# CSE 258 - HW 3
Jin Dai / A92408103

## Task (Cook/Make prediction)

In [2]:
import gzip
import random
from collections import defaultdict
import csv

In [3]:
def read_gz(path):
    for l in gzip.open(path, 'rt'):
        yield eval(l)

def read_csv(path):
    f = gzip.open(path, 'rt')
    c = csv.reader(f)
    header = next(c)
    print(header)
    for l in c:
        yield l

In [4]:
dataset = list(read_csv("trainInteractions.csv.gz"))
dataset[:2]

['user_id', 'recipe_id', 'date', 'rating']

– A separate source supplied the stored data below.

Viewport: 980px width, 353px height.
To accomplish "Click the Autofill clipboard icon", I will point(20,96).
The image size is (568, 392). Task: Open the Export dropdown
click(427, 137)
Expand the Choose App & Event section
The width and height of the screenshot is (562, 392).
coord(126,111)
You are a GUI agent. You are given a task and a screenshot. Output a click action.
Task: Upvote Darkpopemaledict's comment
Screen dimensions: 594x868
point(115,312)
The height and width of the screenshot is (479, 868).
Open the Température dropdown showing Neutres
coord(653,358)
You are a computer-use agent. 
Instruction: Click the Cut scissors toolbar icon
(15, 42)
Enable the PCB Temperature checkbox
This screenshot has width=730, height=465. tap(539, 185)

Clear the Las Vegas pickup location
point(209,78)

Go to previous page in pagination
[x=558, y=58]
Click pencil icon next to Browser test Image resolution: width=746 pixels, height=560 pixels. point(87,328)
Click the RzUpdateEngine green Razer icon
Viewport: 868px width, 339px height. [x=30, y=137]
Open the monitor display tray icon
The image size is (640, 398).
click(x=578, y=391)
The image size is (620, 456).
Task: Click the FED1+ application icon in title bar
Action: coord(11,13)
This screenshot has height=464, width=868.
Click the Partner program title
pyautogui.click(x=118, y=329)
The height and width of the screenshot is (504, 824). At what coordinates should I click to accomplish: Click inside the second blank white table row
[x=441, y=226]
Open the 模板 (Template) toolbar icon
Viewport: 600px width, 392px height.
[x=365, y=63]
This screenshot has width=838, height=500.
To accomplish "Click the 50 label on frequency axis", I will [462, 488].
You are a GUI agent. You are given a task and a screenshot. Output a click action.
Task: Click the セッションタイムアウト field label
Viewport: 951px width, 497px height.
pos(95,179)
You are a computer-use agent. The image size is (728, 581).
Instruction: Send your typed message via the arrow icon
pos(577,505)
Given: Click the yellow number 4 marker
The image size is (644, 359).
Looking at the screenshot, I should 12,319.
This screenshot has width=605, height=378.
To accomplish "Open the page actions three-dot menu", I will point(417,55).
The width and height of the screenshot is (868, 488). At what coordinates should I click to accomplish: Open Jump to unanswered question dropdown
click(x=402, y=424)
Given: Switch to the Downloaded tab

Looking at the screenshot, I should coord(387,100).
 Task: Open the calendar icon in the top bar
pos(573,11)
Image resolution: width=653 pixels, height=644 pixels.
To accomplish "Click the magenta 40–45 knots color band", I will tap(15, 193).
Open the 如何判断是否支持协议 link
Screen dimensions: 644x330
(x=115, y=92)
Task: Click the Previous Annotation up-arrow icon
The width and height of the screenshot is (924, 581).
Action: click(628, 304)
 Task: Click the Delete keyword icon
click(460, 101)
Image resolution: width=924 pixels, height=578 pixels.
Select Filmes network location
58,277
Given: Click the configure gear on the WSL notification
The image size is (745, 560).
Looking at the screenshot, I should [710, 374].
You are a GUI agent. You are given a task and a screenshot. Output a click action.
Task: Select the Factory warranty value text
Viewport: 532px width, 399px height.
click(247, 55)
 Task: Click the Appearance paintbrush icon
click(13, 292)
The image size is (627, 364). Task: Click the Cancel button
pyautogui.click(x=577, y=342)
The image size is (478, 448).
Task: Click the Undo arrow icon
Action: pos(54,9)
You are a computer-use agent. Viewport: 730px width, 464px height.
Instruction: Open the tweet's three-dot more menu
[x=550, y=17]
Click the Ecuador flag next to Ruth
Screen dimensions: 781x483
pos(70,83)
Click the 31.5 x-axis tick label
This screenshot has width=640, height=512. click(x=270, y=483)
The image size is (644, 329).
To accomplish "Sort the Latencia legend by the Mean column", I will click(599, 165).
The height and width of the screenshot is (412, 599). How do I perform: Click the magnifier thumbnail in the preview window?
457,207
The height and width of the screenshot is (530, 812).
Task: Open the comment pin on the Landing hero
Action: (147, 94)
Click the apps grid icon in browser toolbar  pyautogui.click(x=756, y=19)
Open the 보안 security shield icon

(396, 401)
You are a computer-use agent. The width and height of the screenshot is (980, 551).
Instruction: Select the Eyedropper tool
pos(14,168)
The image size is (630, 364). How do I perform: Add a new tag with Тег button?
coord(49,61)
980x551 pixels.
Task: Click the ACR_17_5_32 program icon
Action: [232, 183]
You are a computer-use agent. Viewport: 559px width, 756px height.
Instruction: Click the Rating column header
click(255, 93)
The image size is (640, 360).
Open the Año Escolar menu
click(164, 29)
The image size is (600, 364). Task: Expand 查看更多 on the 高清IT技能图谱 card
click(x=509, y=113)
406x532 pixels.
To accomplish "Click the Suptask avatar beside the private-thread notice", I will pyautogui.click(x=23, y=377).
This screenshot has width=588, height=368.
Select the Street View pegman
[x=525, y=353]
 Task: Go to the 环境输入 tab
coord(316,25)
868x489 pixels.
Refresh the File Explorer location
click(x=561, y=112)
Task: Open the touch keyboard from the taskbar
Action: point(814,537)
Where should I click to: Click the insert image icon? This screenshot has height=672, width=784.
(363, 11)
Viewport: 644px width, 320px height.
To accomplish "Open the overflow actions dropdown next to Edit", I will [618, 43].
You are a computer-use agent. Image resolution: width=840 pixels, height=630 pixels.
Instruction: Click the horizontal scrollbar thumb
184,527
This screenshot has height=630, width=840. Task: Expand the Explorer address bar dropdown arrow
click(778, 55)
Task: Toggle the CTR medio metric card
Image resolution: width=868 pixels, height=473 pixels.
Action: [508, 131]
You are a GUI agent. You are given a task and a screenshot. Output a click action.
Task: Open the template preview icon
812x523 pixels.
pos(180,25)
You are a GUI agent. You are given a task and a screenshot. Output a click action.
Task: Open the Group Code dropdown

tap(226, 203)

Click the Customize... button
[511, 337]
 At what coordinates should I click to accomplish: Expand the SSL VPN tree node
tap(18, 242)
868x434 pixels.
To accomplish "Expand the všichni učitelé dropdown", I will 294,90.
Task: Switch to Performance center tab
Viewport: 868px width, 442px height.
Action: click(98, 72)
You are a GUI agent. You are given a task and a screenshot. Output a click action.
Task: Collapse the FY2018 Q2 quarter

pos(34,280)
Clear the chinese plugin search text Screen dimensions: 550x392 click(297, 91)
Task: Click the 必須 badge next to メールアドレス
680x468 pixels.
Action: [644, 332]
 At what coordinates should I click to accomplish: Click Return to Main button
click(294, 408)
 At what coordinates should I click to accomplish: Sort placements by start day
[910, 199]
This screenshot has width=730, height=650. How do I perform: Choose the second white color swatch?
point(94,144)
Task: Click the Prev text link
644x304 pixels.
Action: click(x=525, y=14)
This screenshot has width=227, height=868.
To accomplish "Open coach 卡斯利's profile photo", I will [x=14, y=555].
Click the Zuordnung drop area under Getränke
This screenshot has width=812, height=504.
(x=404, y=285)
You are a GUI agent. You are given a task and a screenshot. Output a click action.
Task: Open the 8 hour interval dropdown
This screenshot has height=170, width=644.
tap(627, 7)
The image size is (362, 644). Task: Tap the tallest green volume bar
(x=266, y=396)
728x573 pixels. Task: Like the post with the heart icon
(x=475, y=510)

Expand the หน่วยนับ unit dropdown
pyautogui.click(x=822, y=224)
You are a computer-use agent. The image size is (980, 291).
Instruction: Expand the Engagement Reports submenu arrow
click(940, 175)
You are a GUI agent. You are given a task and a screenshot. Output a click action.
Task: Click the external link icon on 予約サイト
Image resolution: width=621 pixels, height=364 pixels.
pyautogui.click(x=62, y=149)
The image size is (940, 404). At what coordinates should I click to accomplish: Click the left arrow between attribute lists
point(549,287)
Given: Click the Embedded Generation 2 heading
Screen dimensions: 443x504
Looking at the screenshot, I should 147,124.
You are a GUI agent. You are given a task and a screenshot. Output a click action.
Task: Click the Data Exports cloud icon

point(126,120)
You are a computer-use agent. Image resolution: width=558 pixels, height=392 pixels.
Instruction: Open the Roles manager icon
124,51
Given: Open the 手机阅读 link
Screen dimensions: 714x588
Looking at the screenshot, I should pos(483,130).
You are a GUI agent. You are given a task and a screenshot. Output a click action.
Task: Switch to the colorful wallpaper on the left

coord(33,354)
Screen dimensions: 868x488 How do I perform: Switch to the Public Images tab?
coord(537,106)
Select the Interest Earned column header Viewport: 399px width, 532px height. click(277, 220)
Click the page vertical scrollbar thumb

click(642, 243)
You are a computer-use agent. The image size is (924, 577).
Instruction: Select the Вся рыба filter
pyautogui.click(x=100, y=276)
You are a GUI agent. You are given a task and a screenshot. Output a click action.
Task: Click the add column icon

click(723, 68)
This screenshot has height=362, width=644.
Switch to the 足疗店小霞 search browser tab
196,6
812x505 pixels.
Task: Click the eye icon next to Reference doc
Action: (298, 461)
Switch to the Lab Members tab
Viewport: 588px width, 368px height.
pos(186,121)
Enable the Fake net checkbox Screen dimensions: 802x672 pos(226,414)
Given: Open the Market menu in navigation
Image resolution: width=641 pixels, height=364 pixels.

[['88348277', '03969194', '2004-12-23', '5'],
 ['86699739', '27096427', '2002-01-12', '4']]

In [5]:
# shuffle
random.shuffle(dataset)

In [6]:
train_size = 400000
data_train = dataset[:train_size]
data_valid = dataset[train_size:]
print('data_train size = %d\tdata_valid size = %d' % (len(data_train), len(data_valid)))
X_train = [d[:2] for d in data_train]
X_valid = [d[:2] for d in data_valid]

data_train size = 400000	data_valid size = 100000


### 1.

In [7]:
# compute user-recipes dict and all recipes set
user_recipes = defaultdict(set)
all_recipes = set()
for d in X_train:
    usr = d[0]
    r = d[1]
    all_recipes.add(r)
    user_recipes[usr].add(r)

In [8]:
# get a negative sample per each entry in the validation set
def random_sample(from_list, exclusions):
    s = random.choice(from_list)
    while s in exclusions:
        s = random.choice(from_list)
    return s

all_recipes_list = list(all_recipes)
not_made_samples = []
for d in X_valid:
    usr = d[0]
    r_cooked = d[1]
    r_uncooked = random_sample(all_recipes_list, user_recipes[usr].union({r_cooked}))
    not_made_samples.append([usr, r_uncooked])

In [9]:
# the baseline model
recipe_count = defaultdict(int)
total_cooked = 0

for d in X_train:
    r = d[1]
    recipe_count[r] += 1
    total_cooked += 1

most_popular = [(recipe_count[x], x) for x in recipe_count]
most_popular.sort()
most_popular.reverse()

def fit(most_popular, total_cooked, threshold=0.5):
    popular_set = set()
    count = 0
    for ic, i in most_popular:
      count += ic
      popular_set.add(i)
      if count > total_cooked * threshold: break
    return popular_set

return1 = fit(most_popular, total_cooked)

In [10]:
def predict_accuracy_1(made, not_made, popular_set):
    # count the true positives
    TP_count = 0
    for d in made:
        r = d[1]
        if r in popular_set:
            TP_count += 1
    # count the true negatives
    TN_count = 0
    for d in not_made:
        r = d[1]
        if r not in popular_set:
            TN_count += 1
    print('true positive = %d' % TP_count)
    print('true negative = %d' % TN_count)
    return (TP_count + TN_count) / (1.0 * (len(made) + len(not_made)))

In [11]:
accuracy = predict_accuracy_1(X_valid, not_made_samples, return1)
print('given threshold=0.5, overall accuracy on the validation set + negative sample set is %.5f' % accuracy)

true positive = 44782
true negative = 87971
given threshold=0.5, overall accuracy on the validation set + negative sample set is 0.66377


### 2.

First we perform random sampling on all user-recipe pairs to get the "non-made" examples.

In [12]:
recipe_users = defaultdict(set)
all_users = set()
for d in X_train:
    usr = d[0]
    r = d[1]
    all_users.add(usr)
    recipe_users[r].add(usr)

In [13]:
def random_sample_2(all_users, all_recipes, exclusions):
    usr = random.choice(all_users)
    r = random.choice(all_recipes)
    s = (usr, r)
    while s in exclusions:
        usr = random.choice(all_users)
        r = random.choice(all_recipes)
        s = (usr, r)
    return s

all_cooked_user_recipe_pair = set([(d[0], d[1]) for d in X_train + X_valid])
all_users_list = list(all_users)

not_made_samples = set()
while len(not_made_samples) < len(X_valid):
    not_made_samples.add(random_sample_2(all_users_list, all_recipes_list, all_cooked_user_recipe_pair))
not_made_samples = list(not_made_samples)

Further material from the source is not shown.